Lack of Funding Hampering OCR’s Ability to Enforce HIPAA

By | February 20, 2023

The HHS’ Office for Civil Rights (OCR) has published a report it sent to Congress that details its HIPAA enforcement activities in 2021, which provides insights into the state of compliance with the HIPAA Privacy, Security, and Breach Notification Rules. The report makes it clear that OCR’s resources are under considerable strain, and without an increase in funding from Congress, OCR will struggle to fulfill its mission to enforce HIPAA compliance, especially considering the large increase in reported data breaches and HIPAA complaints.

OCR reports significant increases in reported data breaches and HIPAA complaints, with large data breaches – 500 or more records – increasing by more than 58% between 2017 and 2021, and HIPAA complaints increasing by 25% between 2020 and 2021, yet between 2017 and 2021, OCR has not had any increases in appropriations, with Congress only increasing funding in line with inflation.

If Congress is unable to increase funding for OCR, the financial strain could be eased through enforcement actions; however, OCR has seen funding through enforcement decline after reassessing the language of the HITECH Act and determining it had been misinterpreted in 2009, resulting in the maximum penalty amounts in three of the four penalty tiers being significantly reduced. To address this and increase funding, OCR sent a request to Congress in September 2021 (HHS FY 2023 Discretionary A-19 Legislative Supplement) calling for an increase in HITECH civil monetary penalty caps), as without such an increase, OCR’s staff and resources will continue to be severely strained, especially during a time of substantial growth in cyberattacks on the healthcare sector.

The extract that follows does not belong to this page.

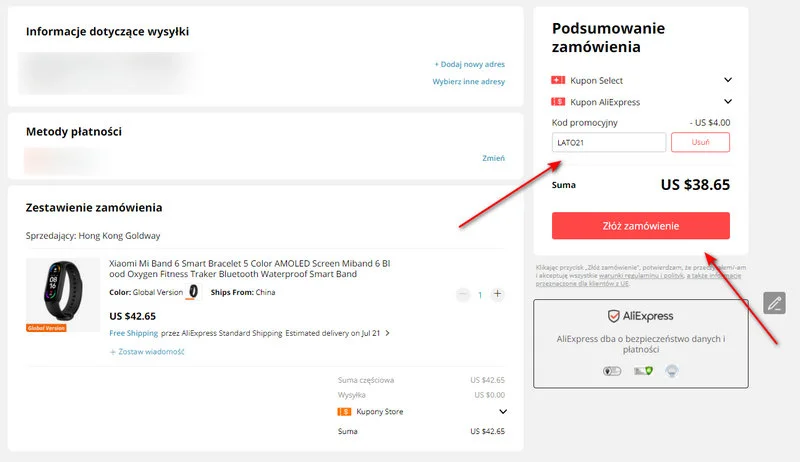800x462 pixels.
Task: Click the Global Version color variant icon
Action: [x=194, y=292]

25% Annual Increase in HIPAA Violation Complaints

There was a sizeable rise in complaints about potential HIPAA and HITECH Act violations in 2021, which increased by 25% year-over-year to 34,077 complaints, 77.5% of which (26,420) were resolved in 2021, 78% of which (20,611 complaints) were resolved without having to initiate an investigation. OCR explained that action can only be taken in response to complaints where the HIPAA violation occurred after the compliance deadline, where the complaint is against a HIPAA-regulated entity, where a HIPAA violation appears to have occurred, and when the complaint is submitted within 180 days of the complainant becoming aware of the violation (unless the complainant shows good cause why the violation was not reported within 180 days).

The most common reasons for closing complaints without an investigation were the complaint was made against a non-HIPAA-regulated entity or allegations were made about conduct that did not violate HIPAA (3%), and due to untimely complaints (1%). OCR said 4,139 complaints were resolved by providing technical assistance in lieu of an investigation, 714 complaints were resolved by the HIPAA-regulated entity taking corrective action, and 789 complaints were resolved through technical assistance taken after an investigation was initiated. There was a 10% year-over-year reduction in initiated compliance investigations, with 1,620 compliance investigations initiated in response to complaints. 50% were resolved as no violation was discovered, 44% were resolved through corrective action, and 6% were resolved through technical assistance after investigation. 13 complaints were resolved through settlements and corrective action plans with penalties totaling $815,150, and 2 were resolved through civil monetary penalties totaling $150,000.

674 compliance reviews were initiated for reasons other than complaints, 609 were initiated in response to large data breaches, 22 due to small data breaches, and a further 43 were initiated in response to incidents brought to OCR’s attention by other means, such as reports in the media. In 2021, OCR closed 573 compliance reviews, resulting in corrective actions or civil monetary penalties in 83% of the investigations. Two compliance reviews resulted in resolution agreements that included $5,125,000 in financial penalties and corrective action plans. The remaining 17% of compliance reviews were resolved through technical assistance (3%), insufficient evidence of HIPAA violations (11%), or where there was a lack of jurisdiction to investigate (3%). OCR said its HIPAA compliance audit program has stalled due to a lack of financial resources.